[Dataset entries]
-- Opening Marker --

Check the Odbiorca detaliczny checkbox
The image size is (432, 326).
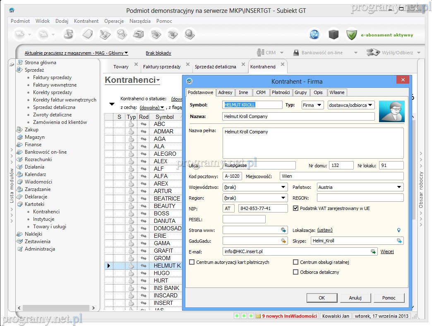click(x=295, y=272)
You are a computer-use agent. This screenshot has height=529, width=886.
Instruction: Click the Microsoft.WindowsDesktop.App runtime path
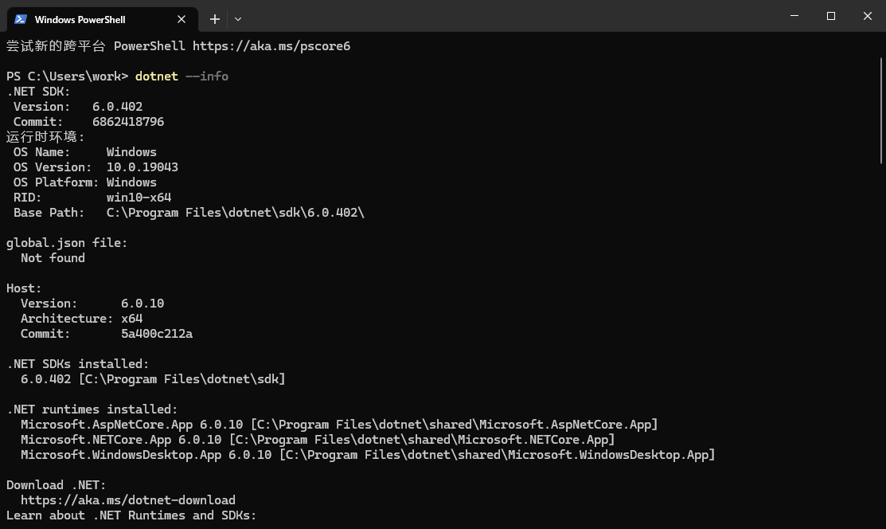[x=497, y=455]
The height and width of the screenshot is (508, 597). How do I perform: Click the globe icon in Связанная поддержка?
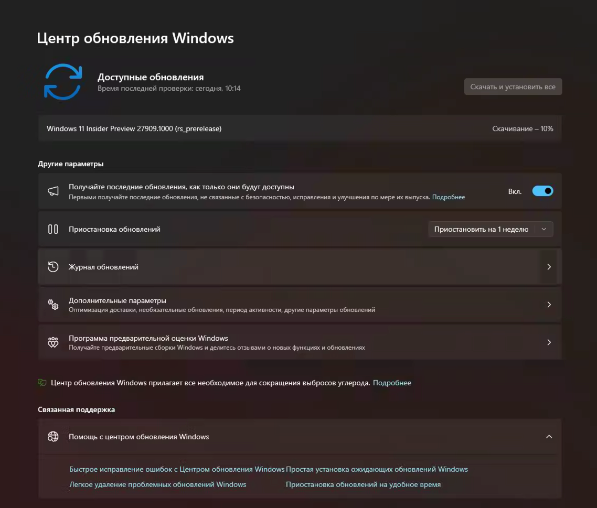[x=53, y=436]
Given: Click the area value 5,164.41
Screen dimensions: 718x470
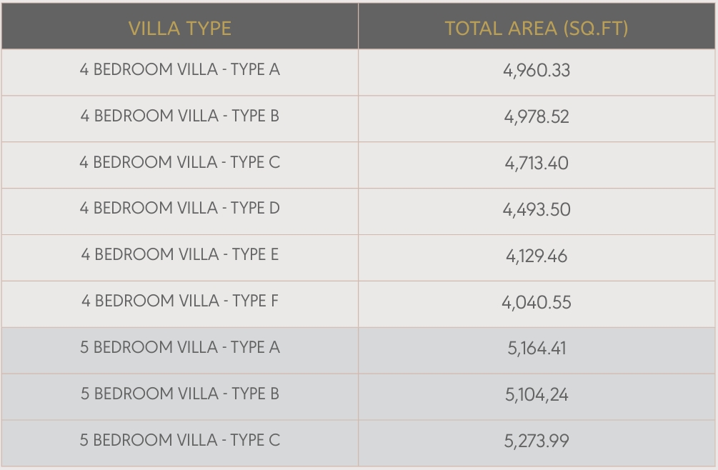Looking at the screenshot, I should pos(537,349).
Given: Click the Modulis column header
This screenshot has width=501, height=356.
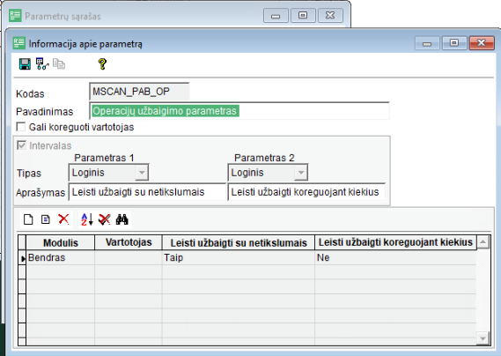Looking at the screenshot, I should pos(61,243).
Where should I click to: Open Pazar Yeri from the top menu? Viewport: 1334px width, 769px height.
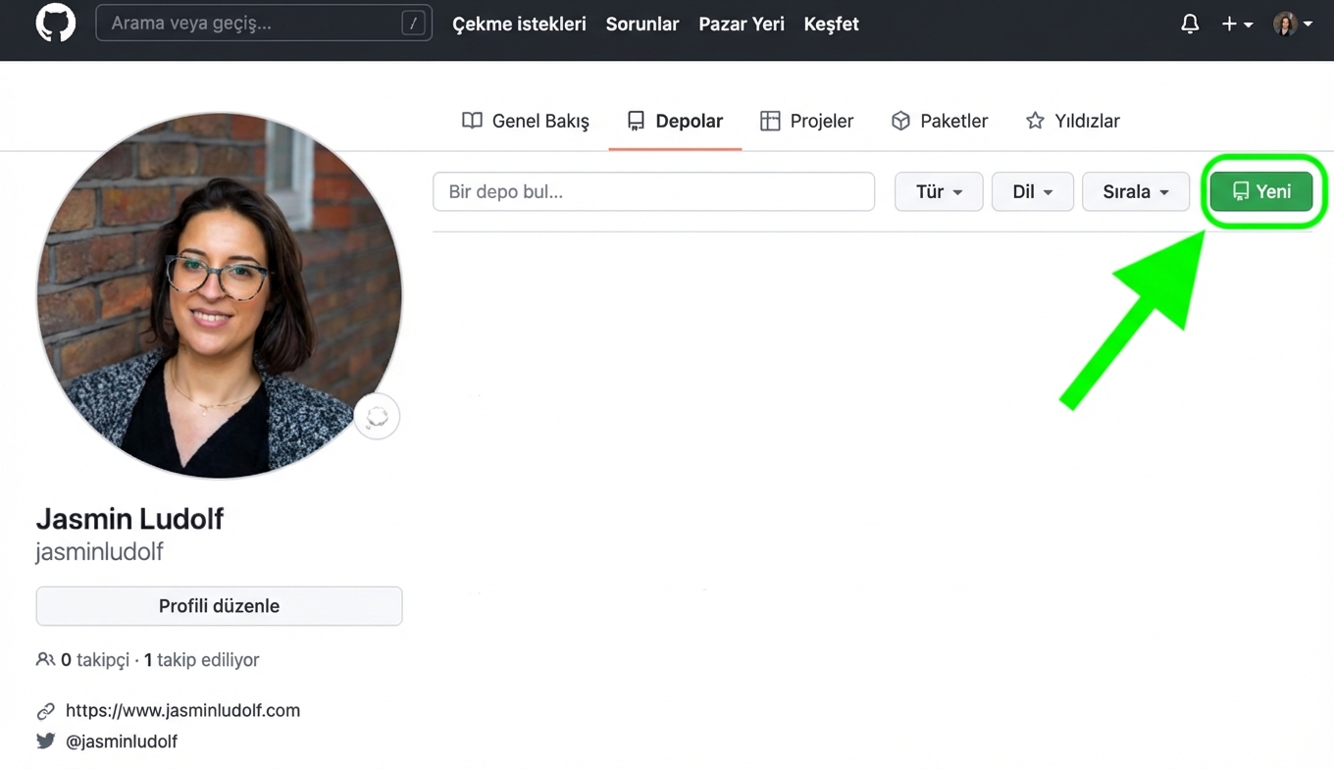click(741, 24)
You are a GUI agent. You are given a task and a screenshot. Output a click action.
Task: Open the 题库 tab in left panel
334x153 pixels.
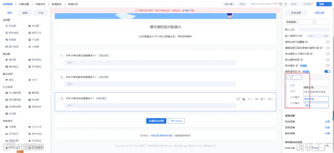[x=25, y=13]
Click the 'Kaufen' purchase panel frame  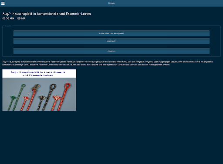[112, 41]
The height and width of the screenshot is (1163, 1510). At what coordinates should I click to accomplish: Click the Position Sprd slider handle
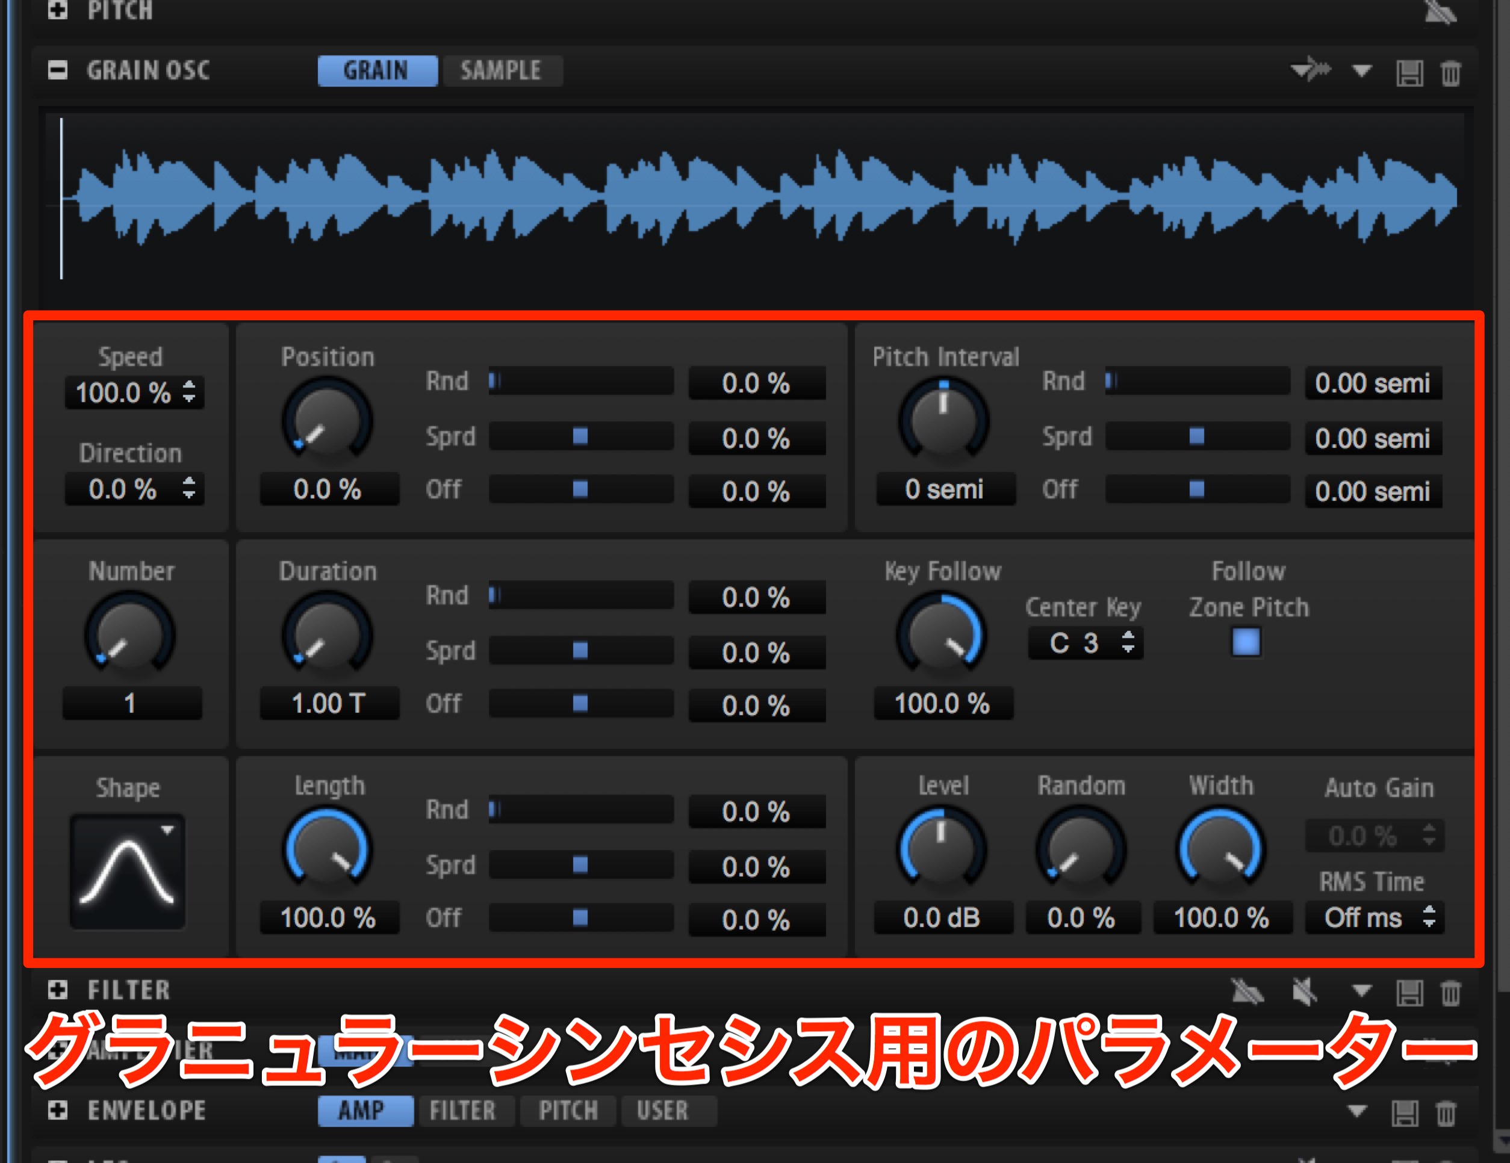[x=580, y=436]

-- Closing Marker --

# Work to be completed
Among the records above, find the lines where the word "agent" appears and copy them.

# Problem solution
You are a computer-use agent. This screenshot has height=529, width=886.
You are a GUI agent. You are given a task and a screenshot. Output a click action.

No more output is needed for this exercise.